If you own any gold jewellery, you might’ve noticed its increase in value over the last year. The same could be said for people buying gold, who might be finding it a bit too pricey. Gold has seen a major rise during the COVID-19 pandemic due to its reputation as a safe investment and inflation hedge during times of economic uncertainty. Combine that with the fact that central banks lowered interest rates and printed loads of money, and you can see why it grazed the 2,000-dollar mark.
Unfortunately, gold’s value has declined since, and Monday brought a flash crash to its price. Gold opened the day down 4 percent with the price dropping 60 dollars in a matter of minutes, which left it at its lowest since March. The crash occurred due to the price falling below a key technical support level, which triggered stop losses for many futures traders. This, mixed with the fact that gold had poor liquidity at the time, caused the rapid drop.

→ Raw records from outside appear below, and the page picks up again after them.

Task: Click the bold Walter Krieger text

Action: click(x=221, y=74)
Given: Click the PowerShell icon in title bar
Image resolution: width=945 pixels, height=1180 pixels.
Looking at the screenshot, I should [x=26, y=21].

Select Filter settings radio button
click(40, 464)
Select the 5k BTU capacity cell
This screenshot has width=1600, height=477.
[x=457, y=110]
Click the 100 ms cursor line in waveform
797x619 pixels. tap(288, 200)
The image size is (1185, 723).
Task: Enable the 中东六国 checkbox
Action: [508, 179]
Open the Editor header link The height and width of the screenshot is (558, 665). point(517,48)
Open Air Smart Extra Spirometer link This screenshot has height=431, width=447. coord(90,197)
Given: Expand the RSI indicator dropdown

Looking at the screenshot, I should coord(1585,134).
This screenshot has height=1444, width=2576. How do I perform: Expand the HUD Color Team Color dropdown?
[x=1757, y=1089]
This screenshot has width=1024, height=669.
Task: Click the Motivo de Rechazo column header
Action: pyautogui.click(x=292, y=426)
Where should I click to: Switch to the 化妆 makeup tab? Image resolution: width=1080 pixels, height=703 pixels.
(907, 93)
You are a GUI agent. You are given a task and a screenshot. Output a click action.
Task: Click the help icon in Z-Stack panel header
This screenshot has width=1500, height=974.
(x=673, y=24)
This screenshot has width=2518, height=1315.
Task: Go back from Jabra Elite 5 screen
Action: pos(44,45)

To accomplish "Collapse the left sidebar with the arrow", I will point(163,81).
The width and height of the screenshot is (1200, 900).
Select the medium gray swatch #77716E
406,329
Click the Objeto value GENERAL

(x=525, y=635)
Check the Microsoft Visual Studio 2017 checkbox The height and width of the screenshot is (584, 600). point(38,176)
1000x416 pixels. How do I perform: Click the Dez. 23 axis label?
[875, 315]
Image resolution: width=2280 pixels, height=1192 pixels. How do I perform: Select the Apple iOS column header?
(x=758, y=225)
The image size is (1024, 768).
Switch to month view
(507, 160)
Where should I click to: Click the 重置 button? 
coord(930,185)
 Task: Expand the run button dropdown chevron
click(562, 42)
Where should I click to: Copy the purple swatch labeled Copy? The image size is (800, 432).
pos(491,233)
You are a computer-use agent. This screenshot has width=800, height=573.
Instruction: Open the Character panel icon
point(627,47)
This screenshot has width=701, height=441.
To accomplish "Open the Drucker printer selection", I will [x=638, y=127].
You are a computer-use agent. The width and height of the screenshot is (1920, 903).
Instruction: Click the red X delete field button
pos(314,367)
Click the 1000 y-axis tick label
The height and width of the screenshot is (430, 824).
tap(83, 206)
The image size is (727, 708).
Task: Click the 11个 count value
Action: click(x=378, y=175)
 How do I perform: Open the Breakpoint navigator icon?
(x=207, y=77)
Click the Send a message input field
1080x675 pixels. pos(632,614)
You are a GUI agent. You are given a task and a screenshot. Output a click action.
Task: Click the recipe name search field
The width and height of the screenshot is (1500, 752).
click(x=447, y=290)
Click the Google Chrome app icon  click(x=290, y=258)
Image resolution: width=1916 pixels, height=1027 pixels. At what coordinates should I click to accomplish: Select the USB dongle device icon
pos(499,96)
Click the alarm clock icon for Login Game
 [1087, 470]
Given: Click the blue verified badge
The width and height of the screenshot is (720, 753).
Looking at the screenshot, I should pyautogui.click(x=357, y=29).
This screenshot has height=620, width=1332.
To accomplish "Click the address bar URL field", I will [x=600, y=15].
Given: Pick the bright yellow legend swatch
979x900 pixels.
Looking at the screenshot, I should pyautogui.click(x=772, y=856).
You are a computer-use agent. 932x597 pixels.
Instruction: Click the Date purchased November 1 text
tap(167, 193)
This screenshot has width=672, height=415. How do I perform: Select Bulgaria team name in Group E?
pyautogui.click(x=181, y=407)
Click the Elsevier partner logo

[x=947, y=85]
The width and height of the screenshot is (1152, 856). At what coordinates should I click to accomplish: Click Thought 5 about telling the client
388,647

However, it also highlights the struggles gold has faced with the world going through a massive economic recovery. With the threat of inflation disappearing, and the likelihood of the Fed tapering stimulus, traders and investors have been less enthusiastic about the value going forward. Nonetheless, bargain hunters went to work, buying contracts at the dip and recouping the losses on the day. Do you think gold will continue to fall? Also, do you believe the Delta variant could be a positive catalyst for its value?
I am not a financial advisor and my comments should never be taken as financial advice. Investments come with risk, so always do your research and analysis beforehand.